Herc, Carver, and Prez are parked under a bridge or something, drinking, bitching that the case isn't worth their time. Herc is, guess what, especially affronted that he should have so much typing to do. He suggests that they go down to the Towers right now and "let them know." BRILLIANT IDEA, CUSTER. Prez kind of giggles, because he doesn't know how they do it in the Western, but Herc isn't kidding, and his testosterone level rises a few more notches: "You coming?" "I'm with you," says Prez, because he's the new kid, and he wants to fit in. Carver doesn't really seem that into it, but agrees with an eye-roll and a "what the hell." And then they LITTER!

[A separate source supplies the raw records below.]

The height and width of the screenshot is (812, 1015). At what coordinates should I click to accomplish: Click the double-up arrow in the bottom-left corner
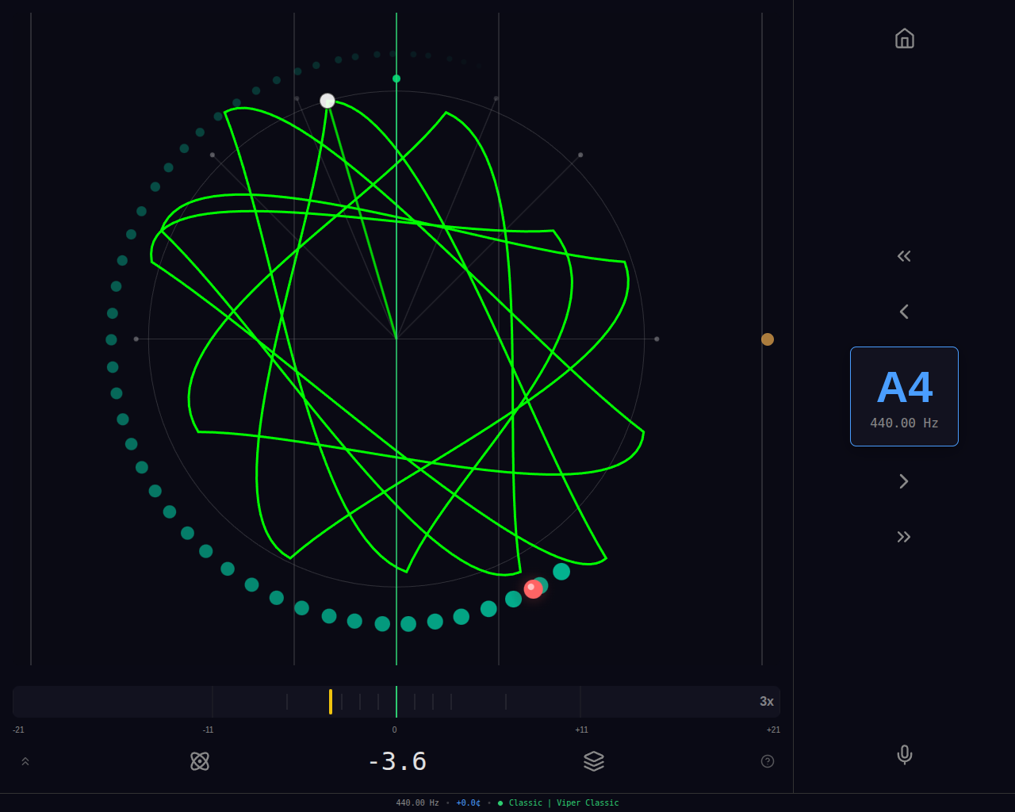25,760
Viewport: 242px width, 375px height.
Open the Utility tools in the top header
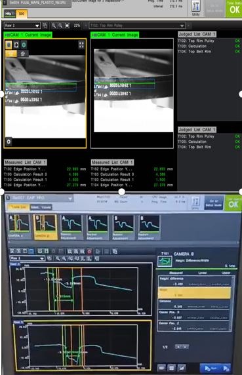click(x=196, y=7)
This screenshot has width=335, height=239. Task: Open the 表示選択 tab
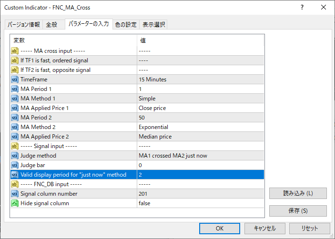coord(153,25)
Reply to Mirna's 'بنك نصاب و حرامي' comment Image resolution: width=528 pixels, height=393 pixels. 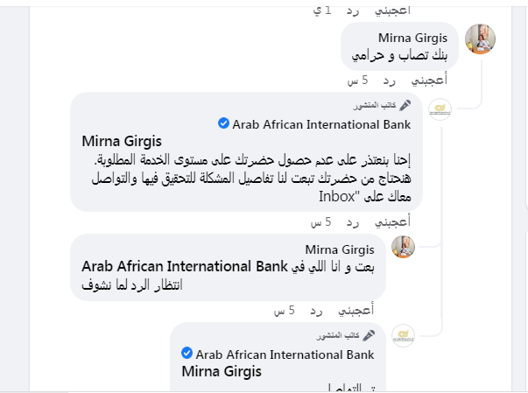[389, 81]
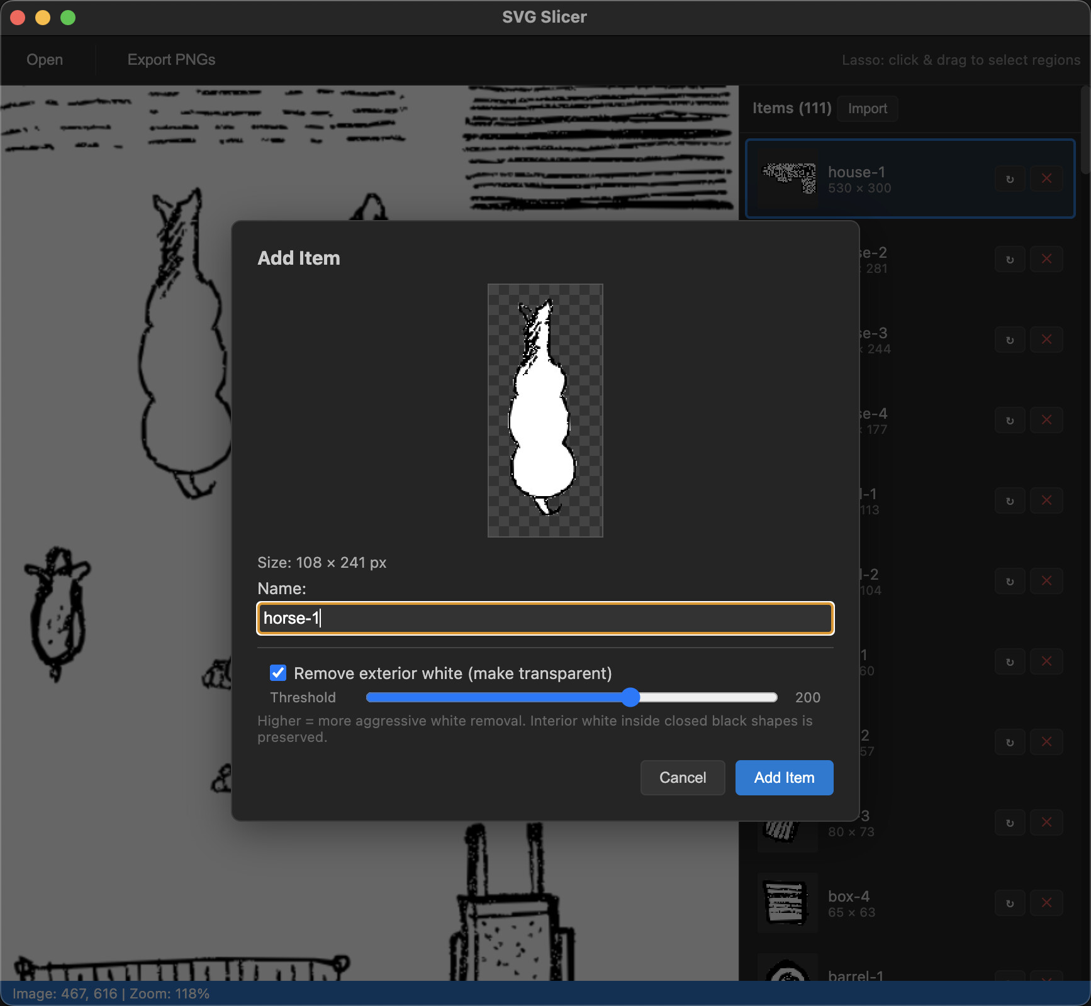The image size is (1091, 1006).
Task: Click into the Name text field
Action: coord(545,618)
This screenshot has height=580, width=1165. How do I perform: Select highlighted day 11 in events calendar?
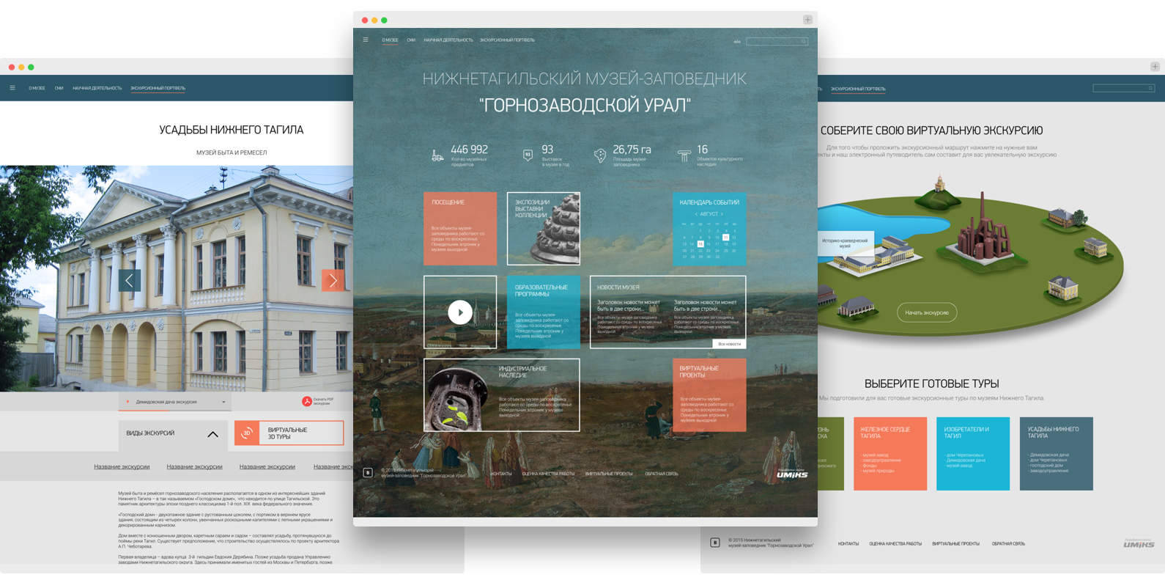pos(725,238)
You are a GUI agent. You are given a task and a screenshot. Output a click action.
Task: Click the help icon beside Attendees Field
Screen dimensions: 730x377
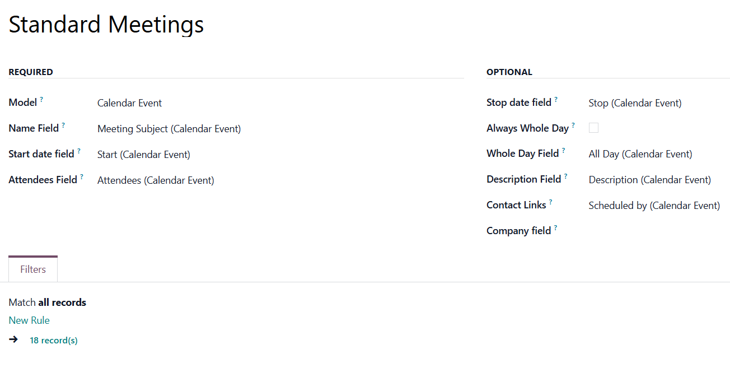82,177
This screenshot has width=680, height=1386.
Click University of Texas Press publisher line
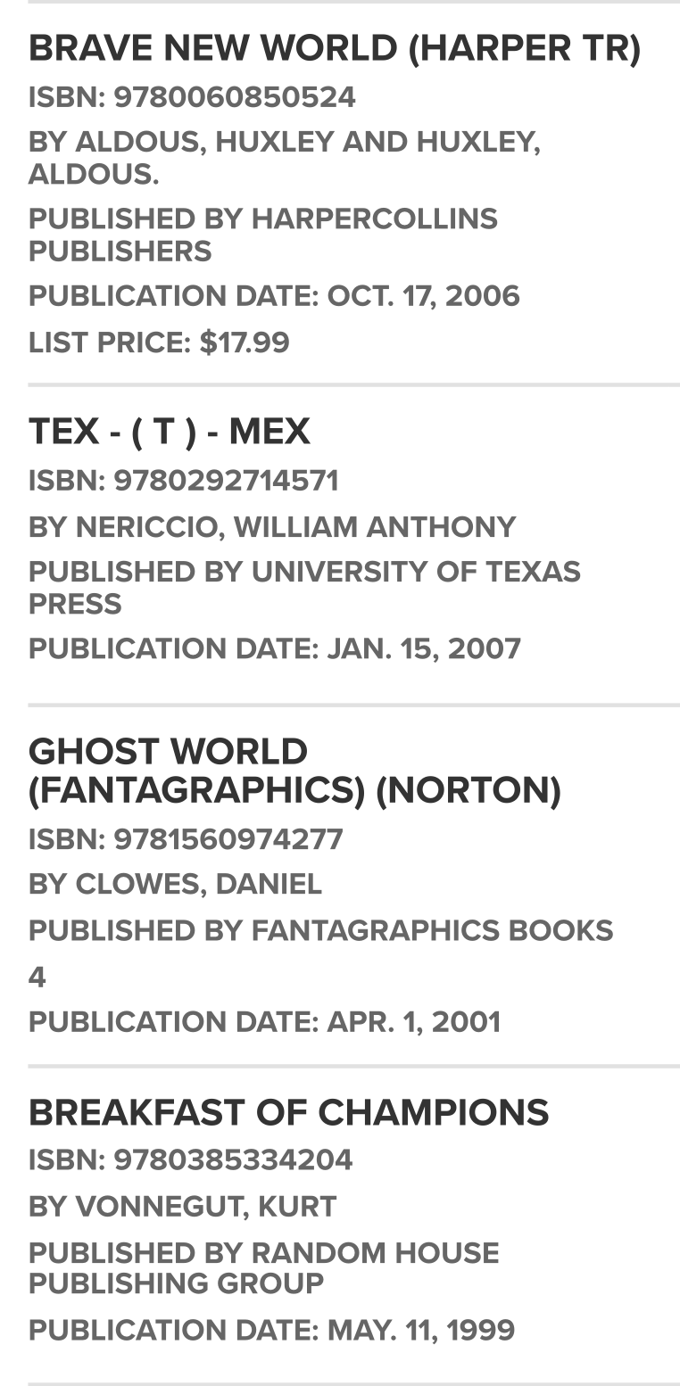[x=304, y=588]
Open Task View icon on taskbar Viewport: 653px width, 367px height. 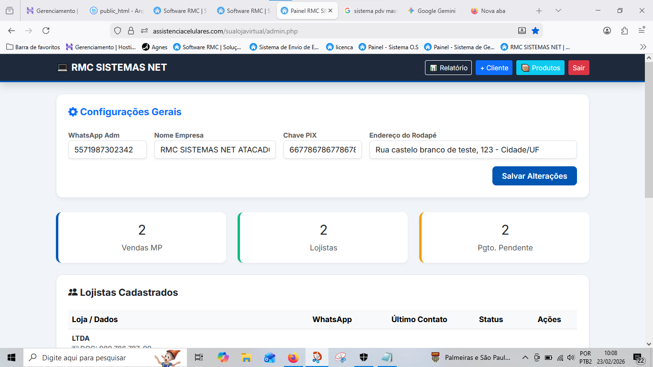(x=199, y=357)
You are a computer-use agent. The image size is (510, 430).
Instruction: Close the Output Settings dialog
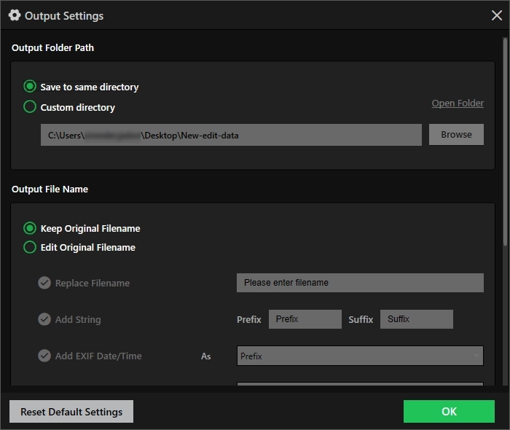tap(497, 15)
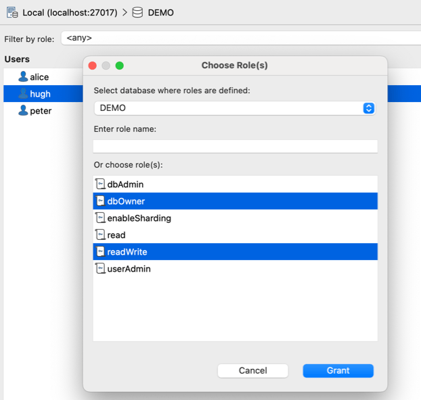The height and width of the screenshot is (400, 421).
Task: Choose the read role label
Action: coord(116,235)
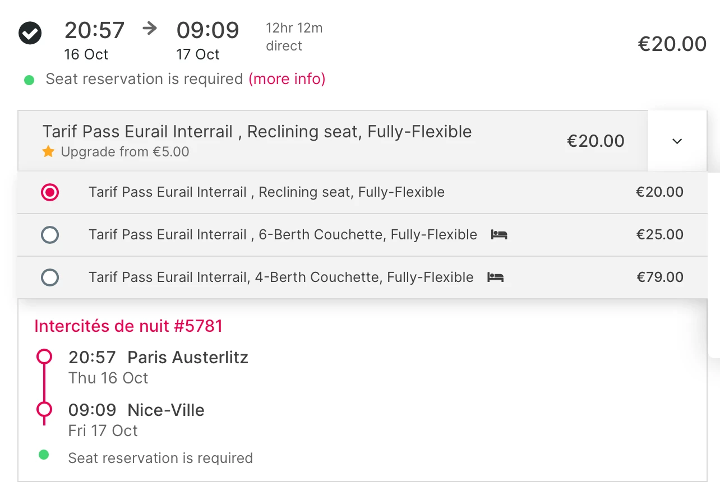Select the 4-Berth Couchette radio button
Viewport: 720px width, 500px height.
point(50,277)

At the Terrace, the "5-0!" call goes out. The car -- blasting "American Woman," because of course Herc loves classic rock -- rolls slowly around the corner while the people loitering about move off the scene, trying to act casual. Our three justice-teers get out of the car and immediately start waving their dicks around, starting by browbeating a somewhat elderly-looking man who's just carrying a basket of laundry. They throw him down, kick the laundry around, and generally behave in a way that isn't going to make them any friends with the Terrace residents; sure enough, heckling voices can be heard up in the high-rise as people watch from their balconies. The two people they've roughed up don't seem to have any kind of contraband on them, but are still ordered to stay on the ground as the cops move back toward the car -- but of course Carver has to find one last way to make an ass of himself, yelling upward, "Y'all can let Barksdale and them know who owns these towers. 'Cause we're comin' back." Perhaps fearing that Prez might be disillusioned by the paltry results of their spectacular machismo, Carver explainst that they're going to come back in an hour and "catch everybody dirty."